Set the data down once more, in full and exactly.

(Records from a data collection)
################

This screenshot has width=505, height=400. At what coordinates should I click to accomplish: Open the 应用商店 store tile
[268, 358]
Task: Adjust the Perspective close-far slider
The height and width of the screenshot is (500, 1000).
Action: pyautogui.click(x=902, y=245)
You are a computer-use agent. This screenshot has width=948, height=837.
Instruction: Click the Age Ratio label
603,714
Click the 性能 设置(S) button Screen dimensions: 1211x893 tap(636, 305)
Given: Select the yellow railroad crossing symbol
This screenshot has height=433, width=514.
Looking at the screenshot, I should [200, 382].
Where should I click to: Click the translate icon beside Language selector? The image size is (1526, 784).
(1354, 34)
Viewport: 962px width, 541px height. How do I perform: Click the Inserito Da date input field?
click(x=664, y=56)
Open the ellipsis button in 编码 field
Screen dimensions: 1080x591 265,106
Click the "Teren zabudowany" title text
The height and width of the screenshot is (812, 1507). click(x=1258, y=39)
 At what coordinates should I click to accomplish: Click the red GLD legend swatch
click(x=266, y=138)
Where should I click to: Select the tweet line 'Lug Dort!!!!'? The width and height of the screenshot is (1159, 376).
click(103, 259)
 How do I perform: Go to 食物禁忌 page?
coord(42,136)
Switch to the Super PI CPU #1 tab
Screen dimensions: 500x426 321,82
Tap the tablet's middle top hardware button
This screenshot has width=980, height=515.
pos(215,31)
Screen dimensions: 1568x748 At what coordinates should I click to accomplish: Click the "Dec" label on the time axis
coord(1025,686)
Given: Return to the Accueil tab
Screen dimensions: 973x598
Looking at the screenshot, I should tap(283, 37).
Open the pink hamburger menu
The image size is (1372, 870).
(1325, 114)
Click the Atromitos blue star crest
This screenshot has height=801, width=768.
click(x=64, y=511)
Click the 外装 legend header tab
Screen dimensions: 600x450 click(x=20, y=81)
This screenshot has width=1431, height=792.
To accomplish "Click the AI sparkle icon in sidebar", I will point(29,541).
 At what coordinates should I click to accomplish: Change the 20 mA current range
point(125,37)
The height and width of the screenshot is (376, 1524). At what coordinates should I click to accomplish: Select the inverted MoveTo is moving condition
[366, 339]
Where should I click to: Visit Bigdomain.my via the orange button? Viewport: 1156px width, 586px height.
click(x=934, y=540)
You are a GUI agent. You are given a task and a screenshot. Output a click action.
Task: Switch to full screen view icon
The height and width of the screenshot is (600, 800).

################

*Answer:*
This screenshot has width=505, height=400. At what coordinates should I click to accomplish: Open the 应用商店 store tile
[268, 358]
Task: Adjust the Perspective close-far slider
The height and width of the screenshot is (500, 1000).
Action: pyautogui.click(x=902, y=245)
You are a computer-use agent. This screenshot has width=948, height=837.
Instruction: Click the Age Ratio label
603,714
Click the 性能 设置(S) button Screen dimensions: 1211x893 tap(636, 305)
Given: Select the yellow railroad crossing symbol
This screenshot has height=433, width=514.
Looking at the screenshot, I should [200, 382].
Where should I click to: Click the translate icon beside Language selector? The image size is (1526, 784).
(1354, 34)
Viewport: 962px width, 541px height. How do I perform: Click the Inserito Da date input field?
click(x=664, y=56)
Open the ellipsis button in 编码 field
Screen dimensions: 1080x591 265,106
Click the "Teren zabudowany" title text
The height and width of the screenshot is (812, 1507). click(x=1258, y=39)
 At what coordinates should I click to accomplish: Click the red GLD legend swatch
click(x=266, y=138)
Where should I click to: Select the tweet line 'Lug Dort!!!!'? The width and height of the screenshot is (1159, 376).
click(103, 259)
 How do I perform: Go to 食物禁忌 page?
coord(42,136)
Switch to the Super PI CPU #1 tab
Screen dimensions: 500x426 321,82
Tap the tablet's middle top hardware button
This screenshot has width=980, height=515.
pos(215,31)
Screen dimensions: 1568x748 At what coordinates should I click to accomplish: Click the "Dec" label on the time axis
coord(1025,686)
Given: Return to the Accueil tab
Screen dimensions: 973x598
Looking at the screenshot, I should tap(283, 37).
Open the pink hamburger menu
The image size is (1372, 870).
(1325, 114)
Click the Atromitos blue star crest
This screenshot has height=801, width=768.
click(x=64, y=511)
Click the 外装 legend header tab
Screen dimensions: 600x450 click(x=20, y=81)
This screenshot has width=1431, height=792.
To accomplish "Click the AI sparkle icon in sidebar", I will point(29,541).
 At what coordinates should I click to accomplish: Change the 20 mA current range
point(125,37)
The height and width of the screenshot is (376, 1524). At what coordinates should I click to accomplish: Select the inverted MoveTo is moving condition
[366, 339]
Where should I click to: Visit Bigdomain.my via the orange button? Viewport: 1156px width, 586px height.
click(x=934, y=540)
You are a GUI agent. You are given a task and a screenshot. Output a click action.
Task: Switch to full screen view icon
The height and width of the screenshot is (600, 800).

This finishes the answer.